Some of the reporting is reminiscent of the initial subprime eruption. The general expectation is that stock market losses won’t have a significant impact on consumer spending or the overall Chinese economy. Only a small part of the population will be impacted. The government will protect against broader economic effects.

From my perspective, the key issue is the impact the stock market dislocation will have on the broader Chinese Credit Bubble. While very few appreciated it at the time, subprime amounted to the initial piercing of the mortgage finance Bubble. It represented the catalyst for a mortgage Credit tightening, escalating risk aversion, de-leveraging and a self-reinforcing general tightening of Financial Conditions. There was ebb and flow, repeated policy responses and bouts of wild volatility. Confidence proved resilient longer than I expected, with everyone somehow remaining oblivious to the ramifications of the bursting of a major financial Bubble.

Prior to recent tumult, there were already serious cracks in Chinese Credit.
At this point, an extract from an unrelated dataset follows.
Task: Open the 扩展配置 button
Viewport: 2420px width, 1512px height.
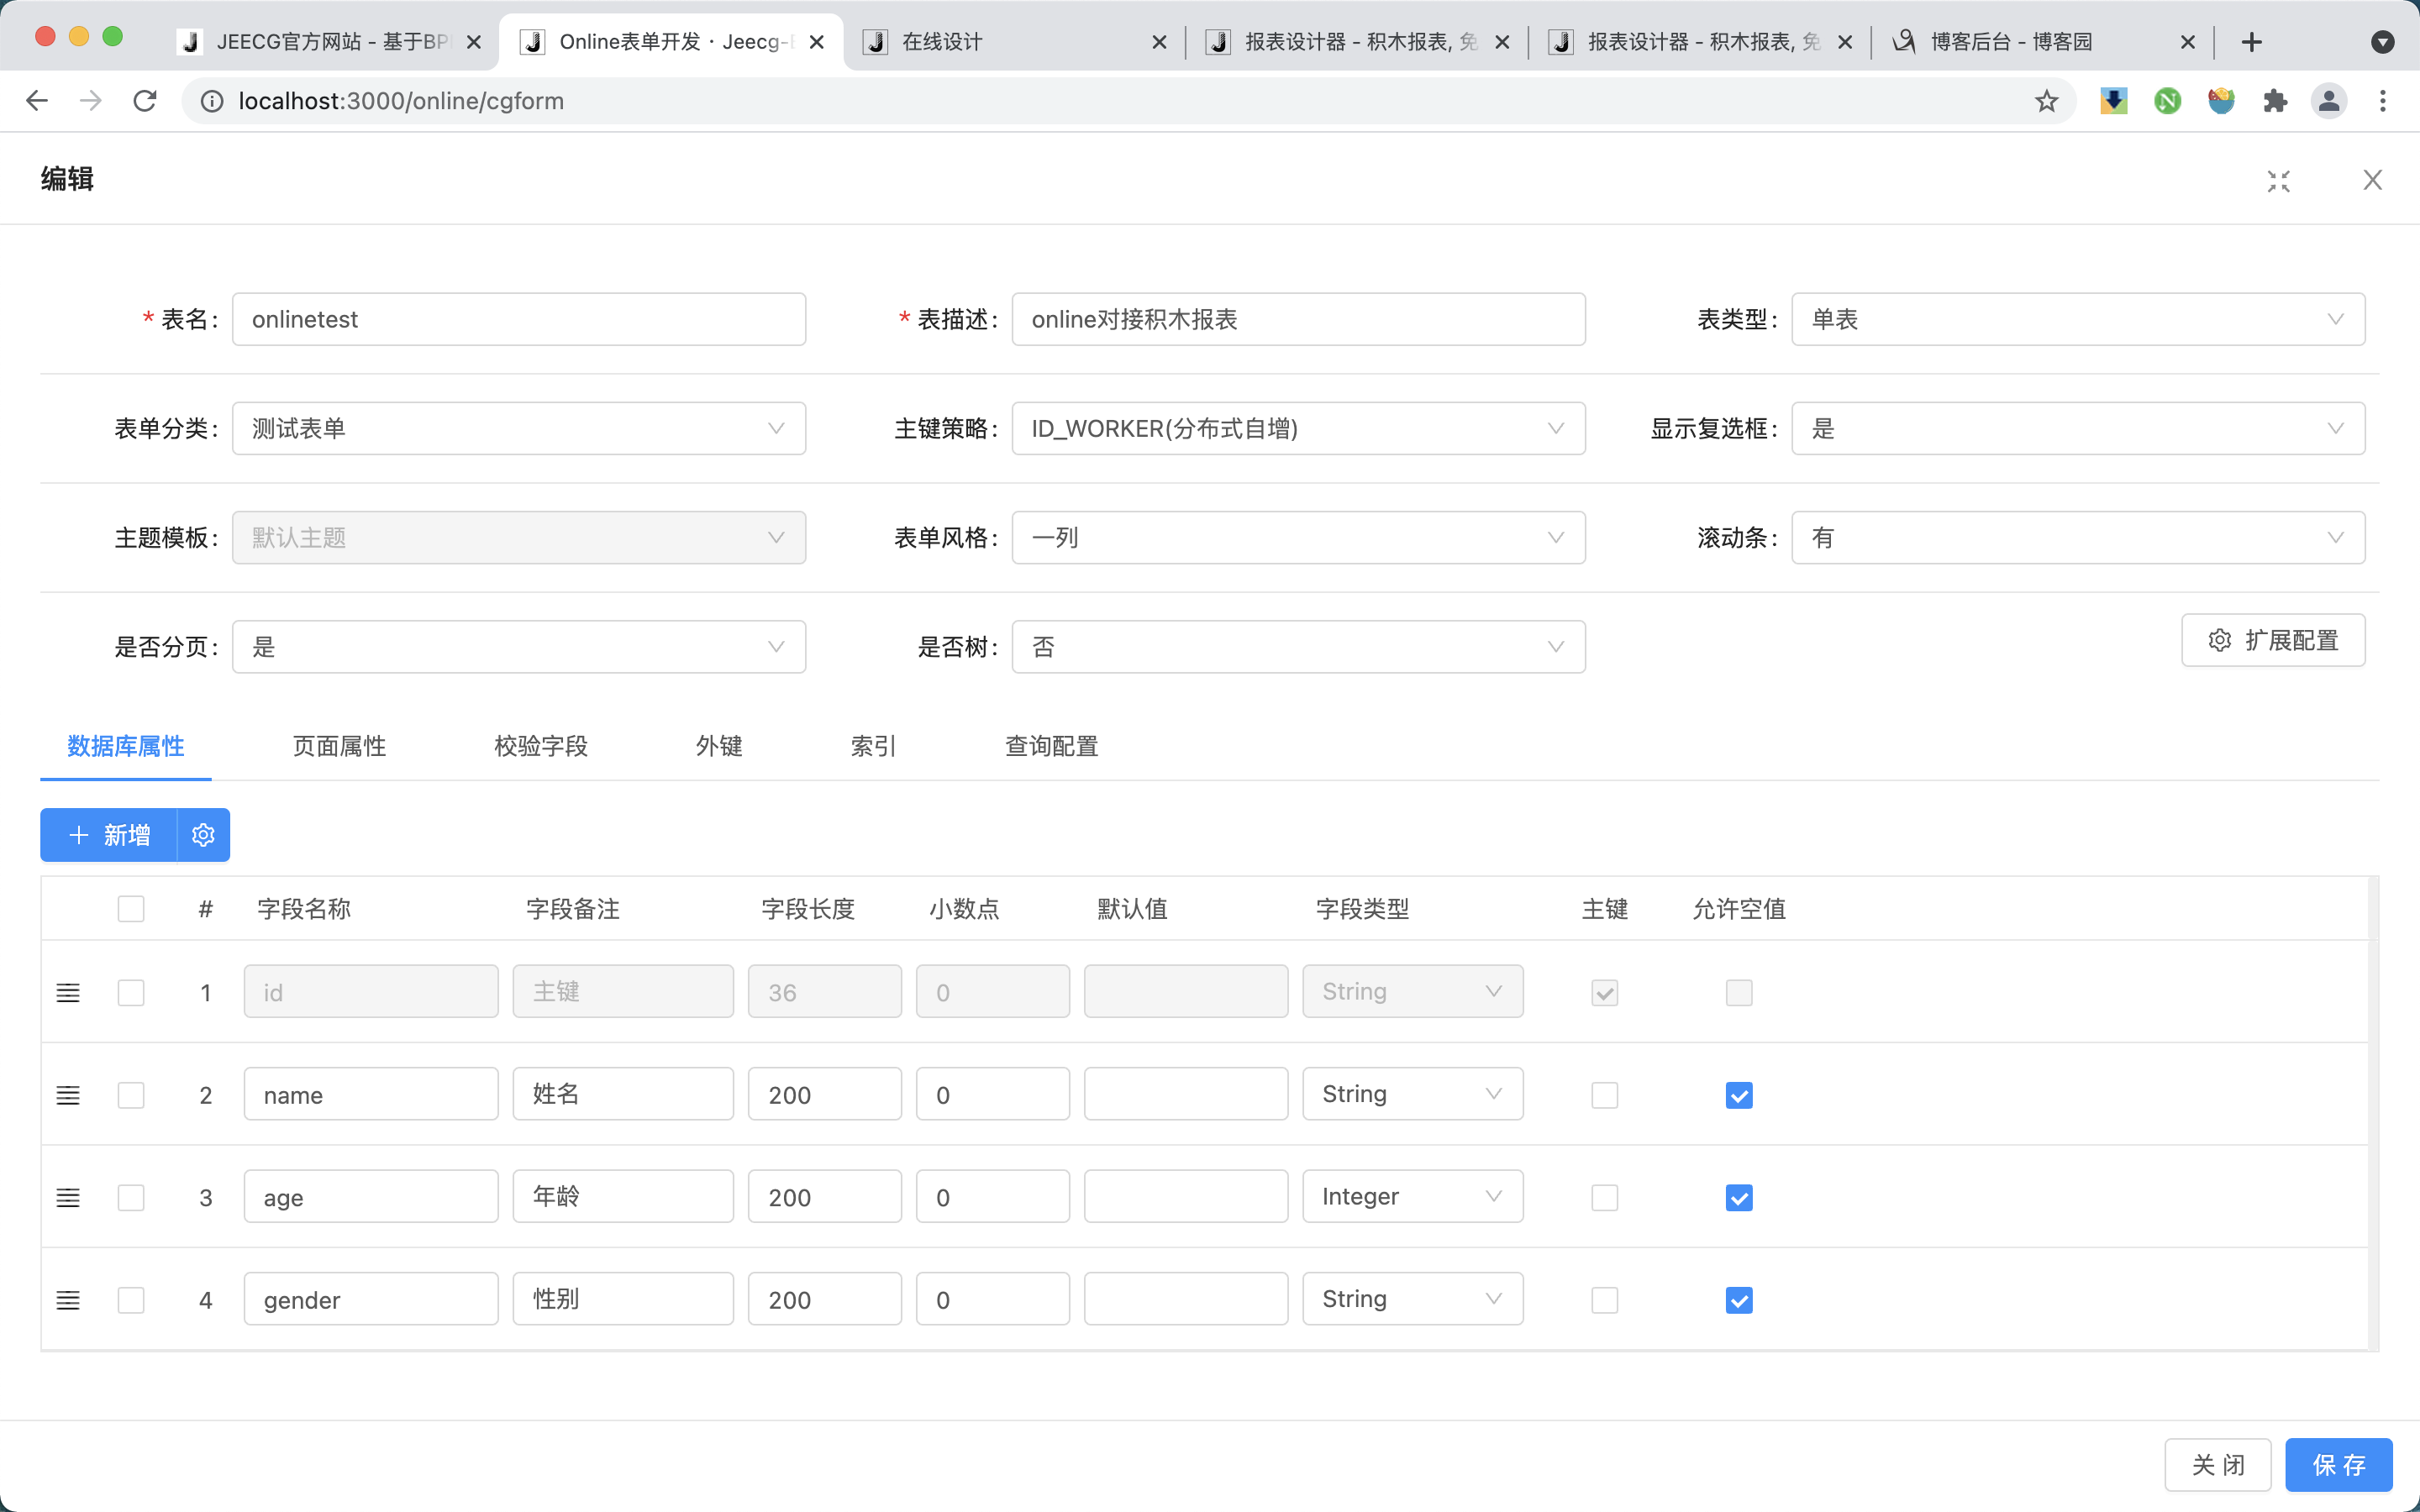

Housing Credit had slowed sharply, while commodities related Credit issues were also likely taking a toll. The government’s reflationary stock market gambit has been instrumental in sustaining rapid system Credit growth – massive ongoing Credit expansion required to keep a highly maladjusted and unbalanced economy levitated. With equities market Credit contracting, I expect a forthcoming huge issuance of government debt in the name of “system stability.”